▶ Given text:

========

We have recognized that counsel in the heat of battle often say things that should not have been said and that the prejudicial error test should be applied in determining whether such conduct has resulted in such unfairness and prejudice as to deprive defendant of a fair trial. See Keeble v. United States, 8 Cir., 347 F.2d 951, 956; Isaacs v. United States, 8 Cir., 301 F.2d 706, 737.
Considerable discretion must be left in the trial court who saw and heard the entire proceeding and thus had the feel of the case in determining whether an asserted error is prejudicial. Cochran v. United States, 8 Cir., 310 F.2d 585, 589; Isaacs v. United States, supra. We are not persuaded that the isolated remark of the government attorney made early in the trial had any substantial effect upon the verdict of the jury. The trial court did not abuse its discretion in denying the motion for a mistrial.
Mr. and Mrs. Welle were taken to the jail cell in which defendant alone was confined for the purpose of determining whether they could identify the defendant as one of the bank robbers. Prior to that time, the Welles had been shown some pictures, including that of the defendant in a high school annual and some blown up pictures of the defendant. Defendant was not represented by counsel in such proceeding nor was counsel waived. Defendant was not exhibited in a lineup. Defendant urges that such confrontation violates rights guaranteed by the Fifth and Sixth Amendments to the United States Constitution under the teaching of United States v. Wade, 388 U.S. 218, 87 S.Ct. 1926, 18 L.Ed.2d 1149; Gilbert v. State of California, 388 U.S. 263, 87 S.Ct. 1951, 18 L.Ed.2d 1178, and Stovall v. Denno, 388 U.S. 293, 87 S.Ct. 1967, 18 L.Ed.2d 1199. Such cases were all decided on June 12, 1967. Stovall squarely holds that the right to be represented by counsel at lineup proceedings, which right was established by Wade and Gilbert, applies only to confrontations for identification purposes conducted in the absence of counsel after June 12, 1967. Defendant was convicted by a jury on May 26, 1967. Consequently, the Sixth Amendment defense based on right to counsel at the lineup is not open to the defendant.

========

▶ Directions:
• A. In the court opinion, translate the sentence "Defendant was not exhibited in a lineup." into Spanish.
• B. Copy the court opinion word for word from "We have recognized" up to and including "for a mistrial.".

========

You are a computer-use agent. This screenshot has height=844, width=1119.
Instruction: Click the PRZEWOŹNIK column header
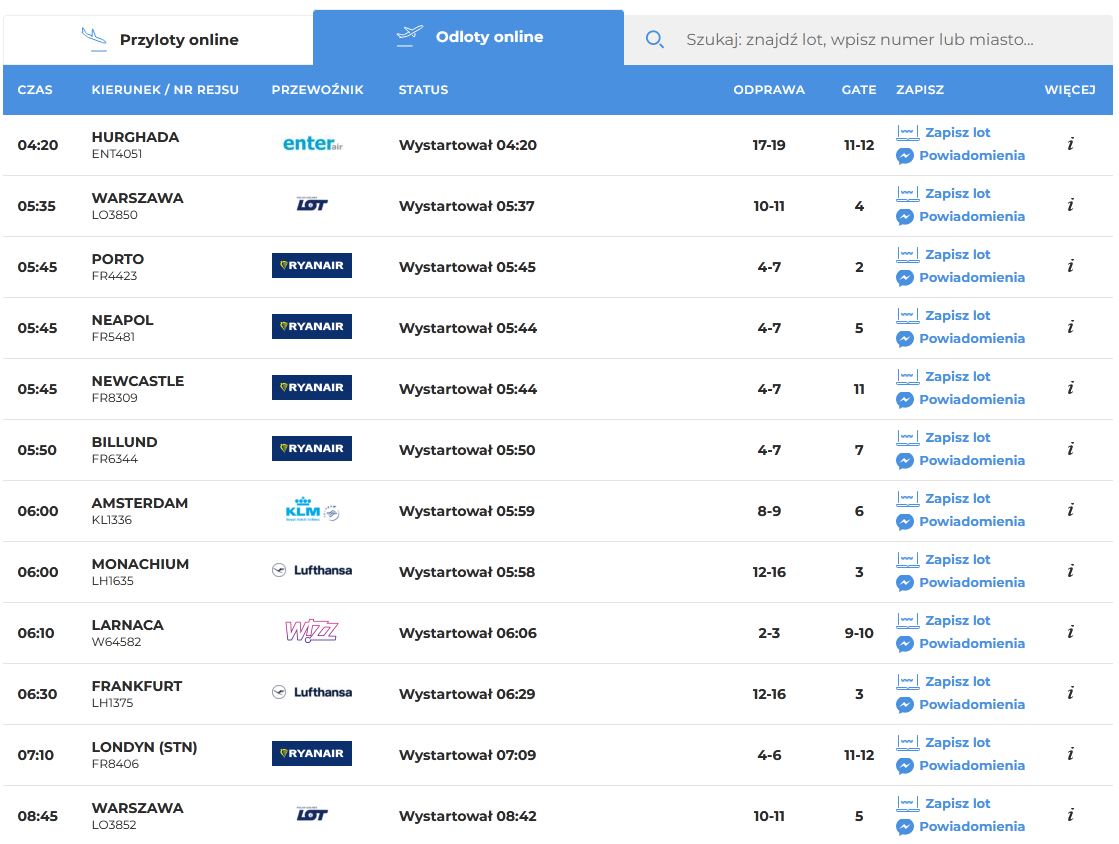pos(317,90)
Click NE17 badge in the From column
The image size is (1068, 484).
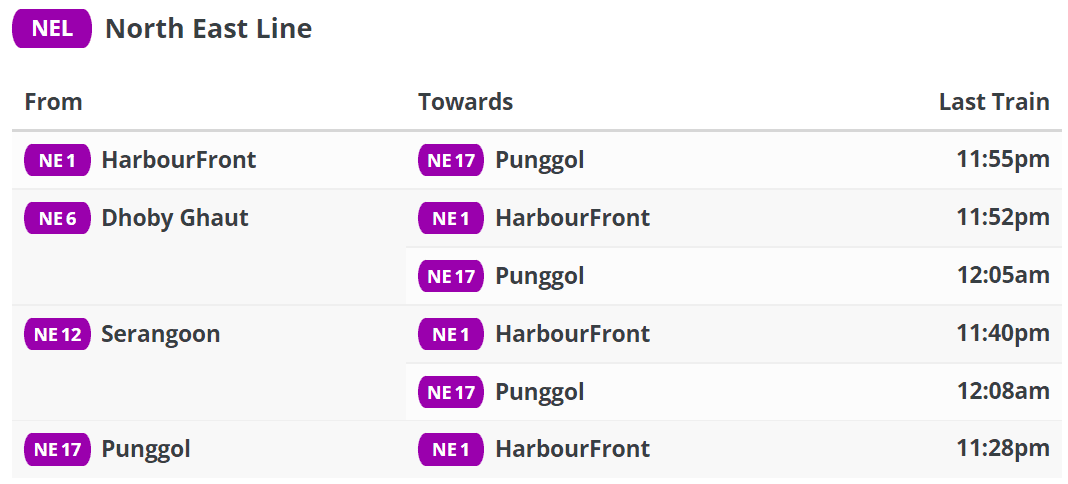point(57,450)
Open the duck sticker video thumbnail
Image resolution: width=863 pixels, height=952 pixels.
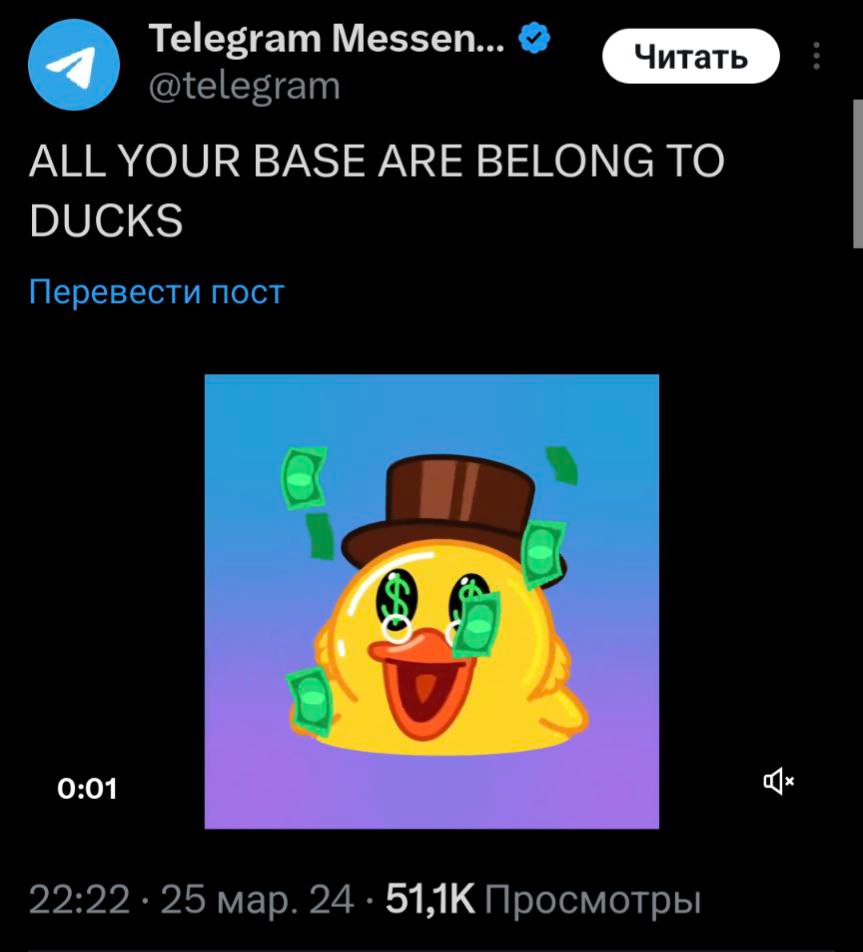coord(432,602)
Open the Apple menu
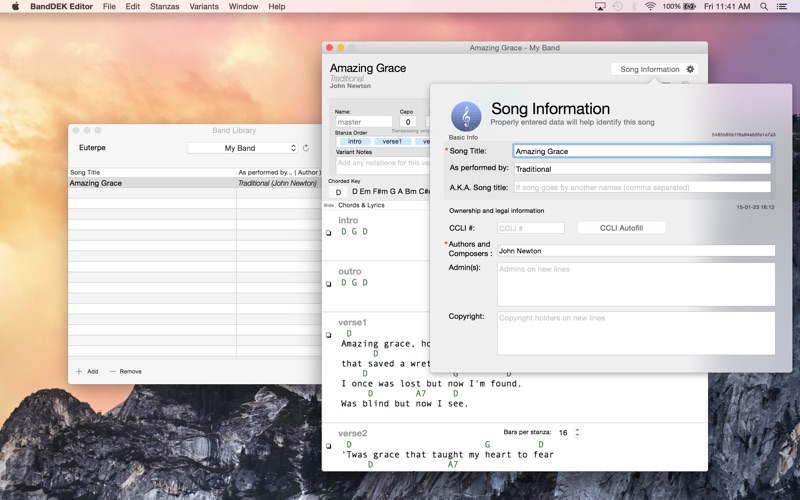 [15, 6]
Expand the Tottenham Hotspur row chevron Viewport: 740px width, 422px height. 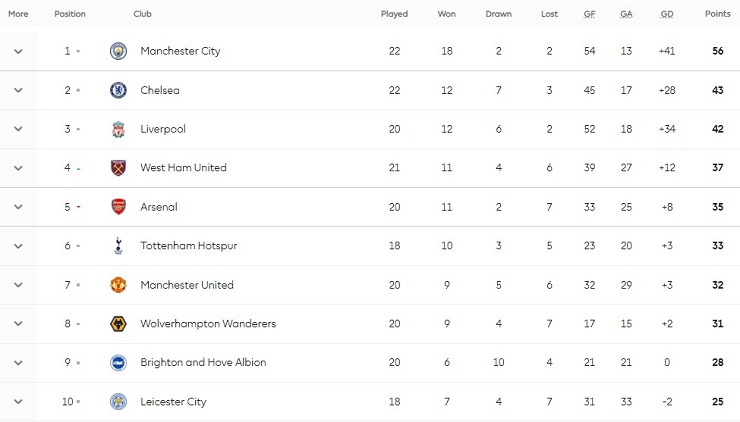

========

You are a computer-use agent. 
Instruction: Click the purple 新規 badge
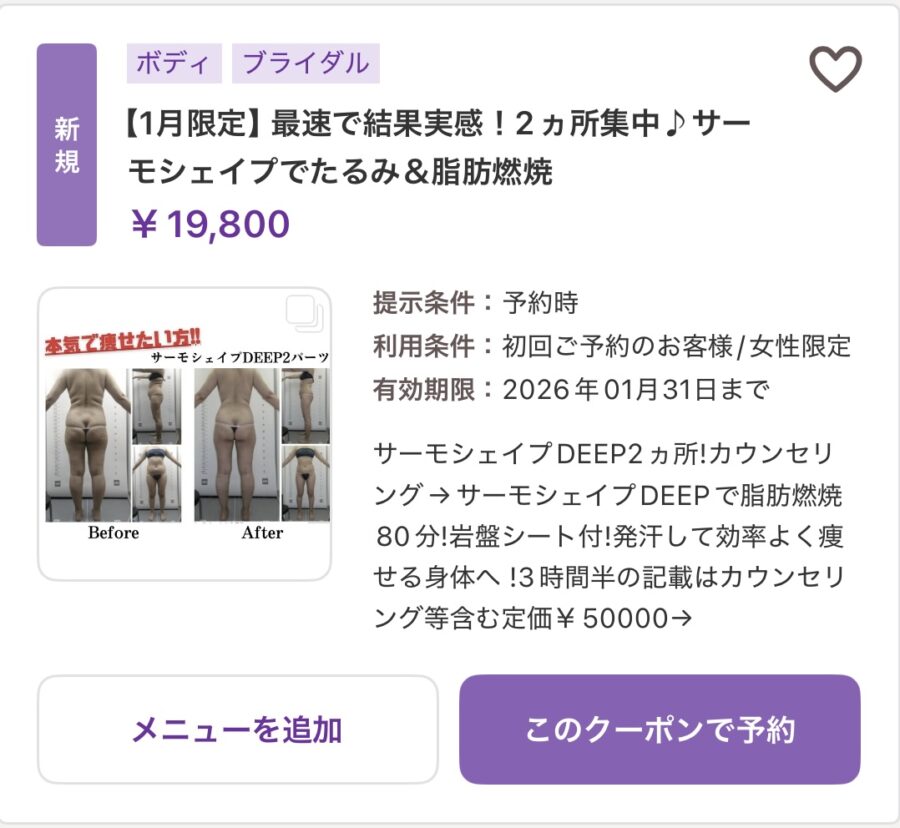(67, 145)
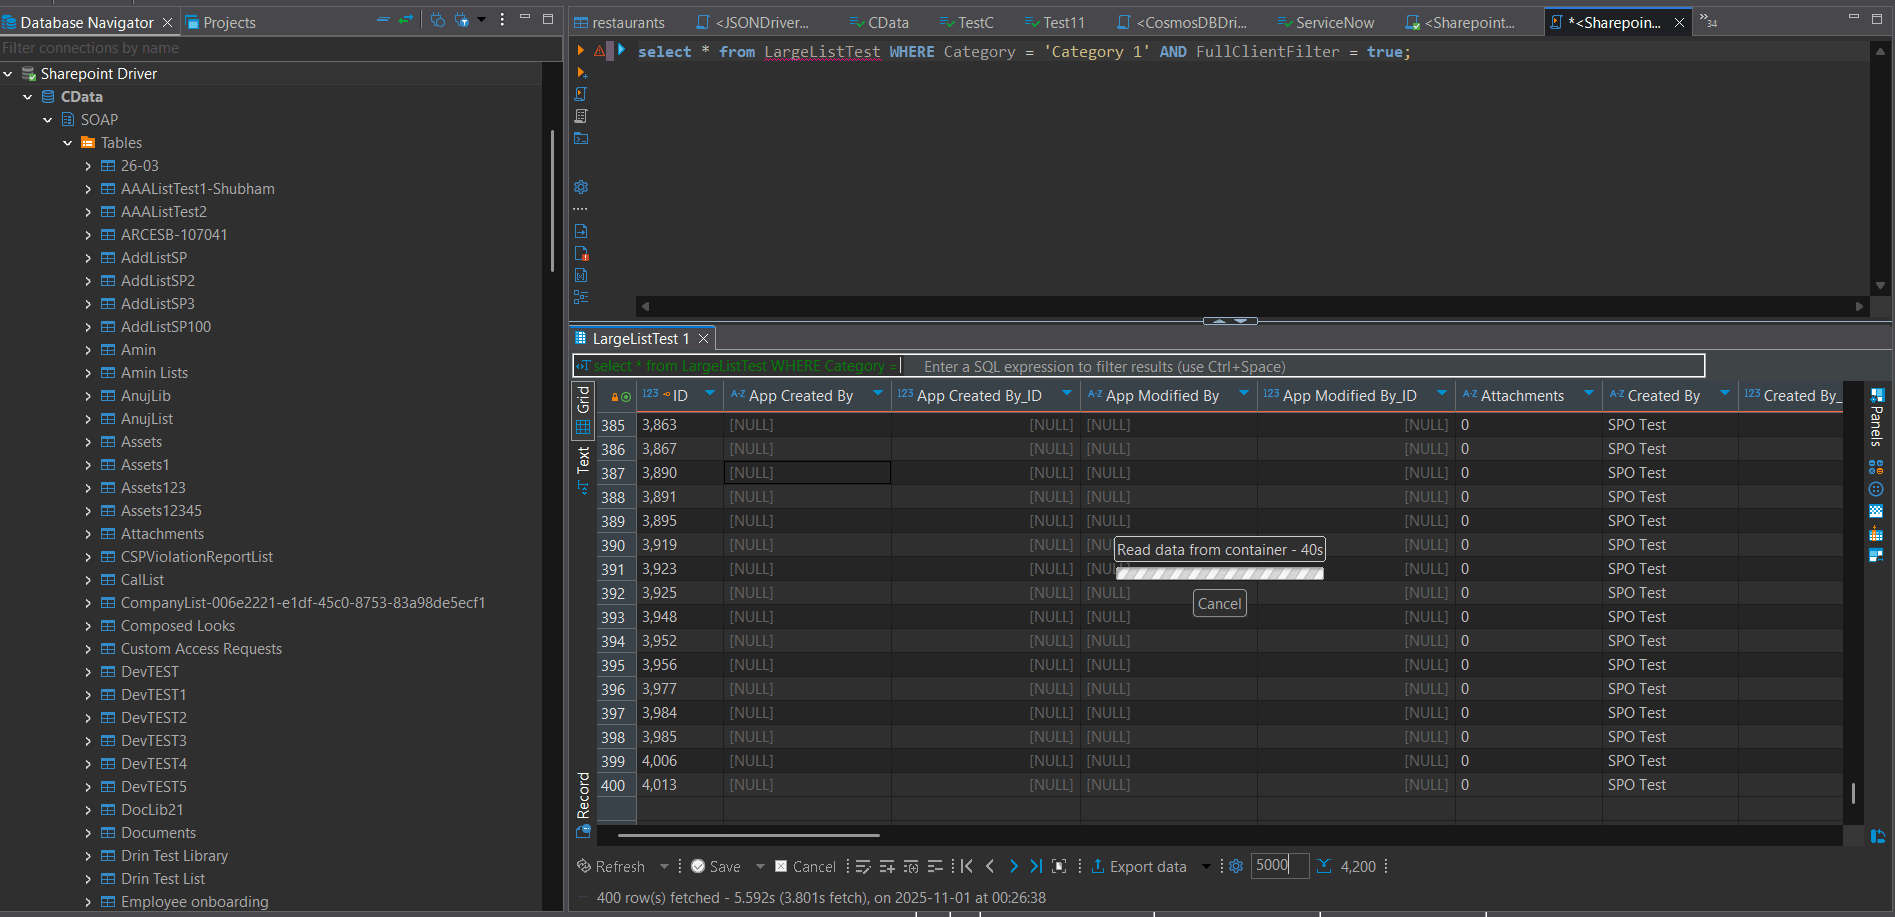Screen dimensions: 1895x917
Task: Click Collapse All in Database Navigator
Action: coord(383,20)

========

▶ Task answers:
• A. El acusado no fue exhibido en una rueda de reconocimiento.

• B.
We have recognized that counsel in the heat of battle often say things that should not have been said and that the prejudicial error test should be applied in determining whether such conduct has resulted in such unfairness and prejudice as to deprive defendant of a fair trial. See Keeble v. United States, 8 Cir., 347 F.2d 951, 956; Isaacs v. United States, 8 Cir., 301 F.2d 706, 737.
Considerable discretion must be left in the trial court who saw and heard the entire proceeding and thus had the feel of the case in determining whether an asserted error is prejudicial. Cochran v. United States, 8 Cir., 310 F.2d 585, 589; Isaacs v. United States, supra. We are not persuaded that the isolated remark of the government attorney made early in the trial had any substantial effect upon the verdict of the jury. The trial court did not abuse its discretion in denying the motion for a mistrial.